*Work order:* Wherever the string "checkmark" shows up in the records below, return that line.

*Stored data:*
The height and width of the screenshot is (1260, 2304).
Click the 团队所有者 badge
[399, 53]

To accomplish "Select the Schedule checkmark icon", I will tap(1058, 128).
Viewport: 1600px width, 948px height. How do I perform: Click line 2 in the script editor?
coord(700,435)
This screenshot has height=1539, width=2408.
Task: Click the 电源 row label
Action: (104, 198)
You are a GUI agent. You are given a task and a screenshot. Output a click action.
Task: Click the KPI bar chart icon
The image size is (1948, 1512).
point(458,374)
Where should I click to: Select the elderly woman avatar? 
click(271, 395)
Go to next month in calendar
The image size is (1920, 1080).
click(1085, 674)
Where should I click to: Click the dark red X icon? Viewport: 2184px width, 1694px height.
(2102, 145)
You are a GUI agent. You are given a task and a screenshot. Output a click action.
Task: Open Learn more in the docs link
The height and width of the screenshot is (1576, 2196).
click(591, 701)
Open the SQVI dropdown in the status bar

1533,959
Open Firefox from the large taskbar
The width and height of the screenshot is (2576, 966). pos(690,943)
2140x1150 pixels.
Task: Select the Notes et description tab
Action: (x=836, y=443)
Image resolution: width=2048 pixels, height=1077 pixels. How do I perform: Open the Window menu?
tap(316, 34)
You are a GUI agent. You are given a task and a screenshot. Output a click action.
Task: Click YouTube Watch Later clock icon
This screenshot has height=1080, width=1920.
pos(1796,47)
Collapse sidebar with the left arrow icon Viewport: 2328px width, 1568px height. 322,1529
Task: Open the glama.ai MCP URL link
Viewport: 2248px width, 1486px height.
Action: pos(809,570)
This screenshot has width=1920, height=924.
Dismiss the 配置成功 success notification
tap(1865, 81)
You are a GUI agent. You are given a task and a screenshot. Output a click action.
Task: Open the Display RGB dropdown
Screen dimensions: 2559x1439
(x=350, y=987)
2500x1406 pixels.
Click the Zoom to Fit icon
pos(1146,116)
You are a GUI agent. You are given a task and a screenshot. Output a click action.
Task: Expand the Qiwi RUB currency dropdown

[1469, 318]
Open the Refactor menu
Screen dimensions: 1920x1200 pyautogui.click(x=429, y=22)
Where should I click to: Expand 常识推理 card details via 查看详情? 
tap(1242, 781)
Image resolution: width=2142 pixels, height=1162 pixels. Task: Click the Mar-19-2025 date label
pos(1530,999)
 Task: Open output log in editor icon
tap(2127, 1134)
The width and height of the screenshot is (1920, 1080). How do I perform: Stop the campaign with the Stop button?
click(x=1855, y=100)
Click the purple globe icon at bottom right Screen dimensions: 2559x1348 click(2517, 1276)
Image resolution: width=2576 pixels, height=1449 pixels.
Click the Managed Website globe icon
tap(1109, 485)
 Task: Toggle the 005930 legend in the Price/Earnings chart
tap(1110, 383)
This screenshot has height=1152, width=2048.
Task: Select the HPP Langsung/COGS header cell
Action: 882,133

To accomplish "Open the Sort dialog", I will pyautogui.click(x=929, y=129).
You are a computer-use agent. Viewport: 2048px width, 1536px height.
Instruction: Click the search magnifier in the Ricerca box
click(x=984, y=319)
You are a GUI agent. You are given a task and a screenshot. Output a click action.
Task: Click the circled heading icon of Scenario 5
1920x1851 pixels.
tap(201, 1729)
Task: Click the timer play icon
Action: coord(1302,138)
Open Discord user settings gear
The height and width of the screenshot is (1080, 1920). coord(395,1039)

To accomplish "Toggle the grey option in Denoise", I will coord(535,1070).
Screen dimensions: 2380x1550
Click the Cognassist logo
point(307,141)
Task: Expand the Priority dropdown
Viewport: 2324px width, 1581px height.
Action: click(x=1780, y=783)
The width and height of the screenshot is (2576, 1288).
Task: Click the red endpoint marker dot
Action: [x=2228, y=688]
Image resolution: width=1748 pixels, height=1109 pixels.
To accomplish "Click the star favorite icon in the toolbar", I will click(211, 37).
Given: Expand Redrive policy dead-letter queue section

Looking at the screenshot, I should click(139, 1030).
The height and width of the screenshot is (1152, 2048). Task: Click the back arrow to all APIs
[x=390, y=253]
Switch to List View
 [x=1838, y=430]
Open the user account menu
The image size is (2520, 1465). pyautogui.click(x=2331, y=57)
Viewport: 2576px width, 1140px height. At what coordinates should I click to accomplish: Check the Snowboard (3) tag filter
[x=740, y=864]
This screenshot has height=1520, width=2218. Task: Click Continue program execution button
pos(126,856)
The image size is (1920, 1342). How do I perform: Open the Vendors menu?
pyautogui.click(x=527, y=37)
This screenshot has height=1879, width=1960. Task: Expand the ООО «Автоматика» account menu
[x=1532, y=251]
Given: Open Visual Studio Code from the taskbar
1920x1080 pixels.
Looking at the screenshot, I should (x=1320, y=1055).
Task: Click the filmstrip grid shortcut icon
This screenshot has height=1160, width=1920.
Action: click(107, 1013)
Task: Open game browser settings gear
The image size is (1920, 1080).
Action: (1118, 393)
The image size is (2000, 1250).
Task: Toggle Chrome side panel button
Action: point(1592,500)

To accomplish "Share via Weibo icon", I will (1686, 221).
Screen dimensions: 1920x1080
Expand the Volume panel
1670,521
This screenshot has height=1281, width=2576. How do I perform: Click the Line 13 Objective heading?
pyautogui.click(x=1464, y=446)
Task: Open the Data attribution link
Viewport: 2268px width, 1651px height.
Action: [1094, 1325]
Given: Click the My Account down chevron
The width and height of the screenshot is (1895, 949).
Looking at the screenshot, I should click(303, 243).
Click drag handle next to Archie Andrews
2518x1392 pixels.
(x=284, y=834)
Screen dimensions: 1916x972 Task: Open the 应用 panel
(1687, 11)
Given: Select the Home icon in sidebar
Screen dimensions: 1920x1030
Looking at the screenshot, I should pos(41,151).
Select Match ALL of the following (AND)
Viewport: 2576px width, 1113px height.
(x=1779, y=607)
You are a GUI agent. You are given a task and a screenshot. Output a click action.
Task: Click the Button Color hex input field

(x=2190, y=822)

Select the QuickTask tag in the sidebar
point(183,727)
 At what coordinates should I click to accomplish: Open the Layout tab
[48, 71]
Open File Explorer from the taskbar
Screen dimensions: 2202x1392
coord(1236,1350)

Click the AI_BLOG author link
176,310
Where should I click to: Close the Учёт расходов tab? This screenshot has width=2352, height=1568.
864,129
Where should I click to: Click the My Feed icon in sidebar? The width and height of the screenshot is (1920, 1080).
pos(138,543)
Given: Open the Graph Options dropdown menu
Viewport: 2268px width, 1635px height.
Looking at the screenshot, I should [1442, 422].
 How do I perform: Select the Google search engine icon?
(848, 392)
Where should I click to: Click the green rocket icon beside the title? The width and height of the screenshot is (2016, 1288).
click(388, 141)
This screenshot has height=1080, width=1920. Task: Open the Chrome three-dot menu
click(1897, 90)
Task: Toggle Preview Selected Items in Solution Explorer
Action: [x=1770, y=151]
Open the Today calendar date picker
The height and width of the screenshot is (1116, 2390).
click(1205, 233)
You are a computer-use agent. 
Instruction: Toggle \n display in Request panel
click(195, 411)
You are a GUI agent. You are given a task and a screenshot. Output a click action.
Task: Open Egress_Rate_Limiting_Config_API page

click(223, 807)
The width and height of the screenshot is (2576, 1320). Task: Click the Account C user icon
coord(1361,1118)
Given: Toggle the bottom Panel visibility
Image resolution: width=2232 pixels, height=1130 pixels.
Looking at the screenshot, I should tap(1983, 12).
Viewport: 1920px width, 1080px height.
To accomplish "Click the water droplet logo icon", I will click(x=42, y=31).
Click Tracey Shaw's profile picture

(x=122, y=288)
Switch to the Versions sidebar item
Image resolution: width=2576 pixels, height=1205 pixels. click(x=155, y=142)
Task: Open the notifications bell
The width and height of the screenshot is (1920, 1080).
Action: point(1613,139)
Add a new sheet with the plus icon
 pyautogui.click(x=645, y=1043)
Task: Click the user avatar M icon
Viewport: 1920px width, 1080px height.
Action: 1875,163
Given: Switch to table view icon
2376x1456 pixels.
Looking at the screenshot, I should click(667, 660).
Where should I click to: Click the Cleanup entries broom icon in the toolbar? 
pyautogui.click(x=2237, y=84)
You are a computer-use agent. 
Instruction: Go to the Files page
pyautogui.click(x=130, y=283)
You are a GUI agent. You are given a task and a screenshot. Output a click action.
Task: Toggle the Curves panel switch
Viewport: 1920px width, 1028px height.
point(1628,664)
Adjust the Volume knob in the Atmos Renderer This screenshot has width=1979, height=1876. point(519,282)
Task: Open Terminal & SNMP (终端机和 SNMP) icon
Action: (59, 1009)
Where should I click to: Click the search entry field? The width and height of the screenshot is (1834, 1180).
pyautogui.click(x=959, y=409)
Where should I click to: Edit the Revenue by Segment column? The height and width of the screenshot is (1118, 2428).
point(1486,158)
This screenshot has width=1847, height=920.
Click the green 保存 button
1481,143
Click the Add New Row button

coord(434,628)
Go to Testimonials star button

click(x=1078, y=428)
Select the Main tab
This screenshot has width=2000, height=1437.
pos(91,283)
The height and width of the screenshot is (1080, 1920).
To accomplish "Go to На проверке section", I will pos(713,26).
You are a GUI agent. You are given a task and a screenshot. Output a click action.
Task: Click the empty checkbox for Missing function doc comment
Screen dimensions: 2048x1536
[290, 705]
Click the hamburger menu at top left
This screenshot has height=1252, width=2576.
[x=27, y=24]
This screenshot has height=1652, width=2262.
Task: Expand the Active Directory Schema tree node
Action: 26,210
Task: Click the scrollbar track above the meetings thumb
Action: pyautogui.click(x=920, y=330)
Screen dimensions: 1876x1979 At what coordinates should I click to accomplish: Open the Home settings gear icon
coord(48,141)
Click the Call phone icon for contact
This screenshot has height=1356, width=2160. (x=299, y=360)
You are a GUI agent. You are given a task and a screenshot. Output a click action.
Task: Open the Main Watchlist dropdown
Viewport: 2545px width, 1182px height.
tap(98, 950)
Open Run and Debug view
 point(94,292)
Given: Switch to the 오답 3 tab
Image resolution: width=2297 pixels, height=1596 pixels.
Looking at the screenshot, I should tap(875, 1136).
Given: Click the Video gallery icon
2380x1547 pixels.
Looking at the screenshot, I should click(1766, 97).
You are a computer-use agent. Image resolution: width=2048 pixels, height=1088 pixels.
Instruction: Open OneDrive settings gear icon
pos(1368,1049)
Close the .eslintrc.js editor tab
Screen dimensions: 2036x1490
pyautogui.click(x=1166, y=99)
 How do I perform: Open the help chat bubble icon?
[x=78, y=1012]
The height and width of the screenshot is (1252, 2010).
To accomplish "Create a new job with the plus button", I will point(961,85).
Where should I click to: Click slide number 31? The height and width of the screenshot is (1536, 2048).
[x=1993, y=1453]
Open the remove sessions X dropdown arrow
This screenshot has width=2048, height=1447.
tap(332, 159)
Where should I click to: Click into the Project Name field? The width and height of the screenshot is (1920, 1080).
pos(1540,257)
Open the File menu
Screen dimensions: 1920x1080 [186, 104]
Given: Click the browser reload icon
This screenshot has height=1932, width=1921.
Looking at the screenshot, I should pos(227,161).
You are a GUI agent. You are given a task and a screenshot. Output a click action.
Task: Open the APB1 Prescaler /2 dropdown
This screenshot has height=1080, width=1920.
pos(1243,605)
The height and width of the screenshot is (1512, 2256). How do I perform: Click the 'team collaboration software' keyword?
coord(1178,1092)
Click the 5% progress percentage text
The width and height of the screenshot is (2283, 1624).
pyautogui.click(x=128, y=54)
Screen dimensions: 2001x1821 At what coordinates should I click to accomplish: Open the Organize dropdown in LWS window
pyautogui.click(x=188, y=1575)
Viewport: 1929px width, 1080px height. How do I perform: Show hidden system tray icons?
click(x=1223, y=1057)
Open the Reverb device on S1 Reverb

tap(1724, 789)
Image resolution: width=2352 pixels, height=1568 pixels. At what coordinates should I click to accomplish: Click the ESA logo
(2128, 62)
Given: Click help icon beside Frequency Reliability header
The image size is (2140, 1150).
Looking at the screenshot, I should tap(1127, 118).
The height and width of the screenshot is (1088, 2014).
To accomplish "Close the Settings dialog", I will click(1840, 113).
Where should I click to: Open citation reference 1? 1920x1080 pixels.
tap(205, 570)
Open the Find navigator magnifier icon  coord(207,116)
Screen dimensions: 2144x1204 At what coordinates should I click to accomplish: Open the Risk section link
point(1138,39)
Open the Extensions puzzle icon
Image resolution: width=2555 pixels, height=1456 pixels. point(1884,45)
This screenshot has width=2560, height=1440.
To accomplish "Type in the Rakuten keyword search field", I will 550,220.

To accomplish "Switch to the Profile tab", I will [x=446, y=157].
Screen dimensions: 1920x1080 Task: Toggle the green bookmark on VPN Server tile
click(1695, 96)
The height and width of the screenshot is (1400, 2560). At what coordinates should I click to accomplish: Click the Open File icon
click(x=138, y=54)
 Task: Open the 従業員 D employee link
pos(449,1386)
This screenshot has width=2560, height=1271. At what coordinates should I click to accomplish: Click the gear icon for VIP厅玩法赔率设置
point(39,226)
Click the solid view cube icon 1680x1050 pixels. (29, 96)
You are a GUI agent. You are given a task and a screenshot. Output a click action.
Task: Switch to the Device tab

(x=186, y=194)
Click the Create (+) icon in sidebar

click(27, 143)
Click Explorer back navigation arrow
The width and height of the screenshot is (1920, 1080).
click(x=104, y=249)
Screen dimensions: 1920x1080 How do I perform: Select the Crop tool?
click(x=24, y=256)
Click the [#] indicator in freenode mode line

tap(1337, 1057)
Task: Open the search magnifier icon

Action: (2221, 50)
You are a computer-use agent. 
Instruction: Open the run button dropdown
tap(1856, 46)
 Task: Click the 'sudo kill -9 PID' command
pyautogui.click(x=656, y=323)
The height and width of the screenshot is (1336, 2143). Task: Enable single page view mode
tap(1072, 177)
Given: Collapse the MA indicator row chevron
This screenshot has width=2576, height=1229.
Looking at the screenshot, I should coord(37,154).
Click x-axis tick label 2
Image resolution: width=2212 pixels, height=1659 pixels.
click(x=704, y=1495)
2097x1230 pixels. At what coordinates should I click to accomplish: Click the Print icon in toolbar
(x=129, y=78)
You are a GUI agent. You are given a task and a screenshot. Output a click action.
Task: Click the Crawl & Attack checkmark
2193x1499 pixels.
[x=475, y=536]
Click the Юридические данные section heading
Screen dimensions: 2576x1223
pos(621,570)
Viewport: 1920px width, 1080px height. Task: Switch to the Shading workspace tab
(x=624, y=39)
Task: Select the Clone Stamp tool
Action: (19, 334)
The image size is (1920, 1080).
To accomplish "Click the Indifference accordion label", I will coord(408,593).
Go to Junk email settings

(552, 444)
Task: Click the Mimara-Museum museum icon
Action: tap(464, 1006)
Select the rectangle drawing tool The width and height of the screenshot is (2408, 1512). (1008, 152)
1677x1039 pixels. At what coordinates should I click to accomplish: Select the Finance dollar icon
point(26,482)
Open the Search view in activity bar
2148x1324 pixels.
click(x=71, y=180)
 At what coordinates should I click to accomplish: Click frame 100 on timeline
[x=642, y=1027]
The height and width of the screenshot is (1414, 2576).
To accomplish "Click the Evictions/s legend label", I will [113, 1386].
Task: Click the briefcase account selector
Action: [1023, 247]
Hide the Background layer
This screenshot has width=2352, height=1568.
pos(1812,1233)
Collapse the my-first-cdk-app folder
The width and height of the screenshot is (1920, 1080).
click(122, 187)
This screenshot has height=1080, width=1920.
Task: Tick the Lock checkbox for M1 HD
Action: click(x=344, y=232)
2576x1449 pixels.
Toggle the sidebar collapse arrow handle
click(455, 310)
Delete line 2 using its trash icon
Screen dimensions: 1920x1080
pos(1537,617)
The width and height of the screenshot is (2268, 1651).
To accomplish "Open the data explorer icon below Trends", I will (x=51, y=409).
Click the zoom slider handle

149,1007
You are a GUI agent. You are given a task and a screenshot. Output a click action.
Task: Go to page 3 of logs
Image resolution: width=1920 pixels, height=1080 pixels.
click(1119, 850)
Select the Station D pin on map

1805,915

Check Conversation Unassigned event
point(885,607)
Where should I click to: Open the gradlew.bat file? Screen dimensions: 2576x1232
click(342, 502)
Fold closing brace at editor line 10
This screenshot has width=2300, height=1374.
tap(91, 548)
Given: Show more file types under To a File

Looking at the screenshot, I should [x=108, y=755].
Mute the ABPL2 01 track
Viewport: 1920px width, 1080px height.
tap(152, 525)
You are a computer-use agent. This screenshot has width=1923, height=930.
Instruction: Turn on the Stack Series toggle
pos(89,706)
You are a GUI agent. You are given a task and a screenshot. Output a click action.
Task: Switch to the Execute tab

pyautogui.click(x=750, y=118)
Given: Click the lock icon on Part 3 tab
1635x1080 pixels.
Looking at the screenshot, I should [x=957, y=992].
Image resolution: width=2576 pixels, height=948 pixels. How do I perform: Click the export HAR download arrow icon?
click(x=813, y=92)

*Reply:*
To accomplish "Select the Schedule checkmark icon", I will tap(1058, 128).
Task: Click the Crawl & Attack checkmark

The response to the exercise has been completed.